Supplied entries
-- -- --
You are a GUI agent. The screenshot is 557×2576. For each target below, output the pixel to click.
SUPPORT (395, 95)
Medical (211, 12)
-- -- --
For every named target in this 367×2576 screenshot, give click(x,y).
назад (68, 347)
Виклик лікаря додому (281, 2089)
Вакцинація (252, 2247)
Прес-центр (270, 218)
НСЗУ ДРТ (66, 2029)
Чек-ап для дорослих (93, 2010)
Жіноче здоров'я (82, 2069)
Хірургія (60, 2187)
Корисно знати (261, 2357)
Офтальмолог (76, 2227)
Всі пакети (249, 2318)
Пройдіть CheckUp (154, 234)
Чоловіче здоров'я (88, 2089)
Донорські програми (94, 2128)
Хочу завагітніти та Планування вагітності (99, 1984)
-- -- --
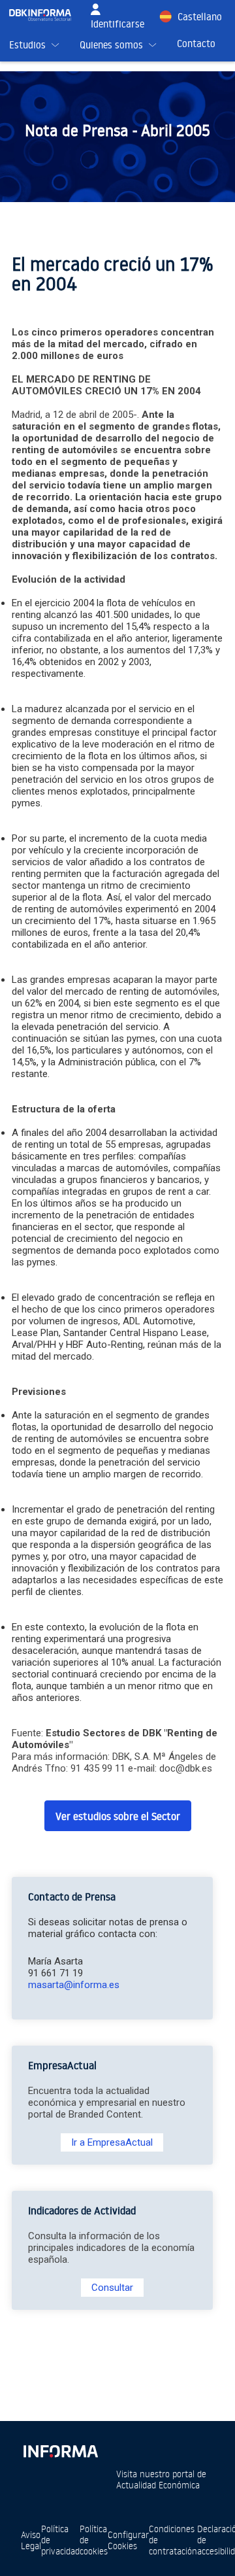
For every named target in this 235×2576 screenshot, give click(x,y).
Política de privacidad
-- -- --
Exercise instructions
Return, unchanged, the run of lines above that opens with the line containing "Всі пакети (249, 2318)" and closes with the line containing "Хочу завагітніти та". Include both.

Answer to the problem
Всі пакети (249, 2318)
Пройдіть CheckUp (154, 234)
Чоловіче здоров'я (88, 2089)
Донорські програми (94, 2128)
Хочу завагітніти та Планування вагітності (99, 1984)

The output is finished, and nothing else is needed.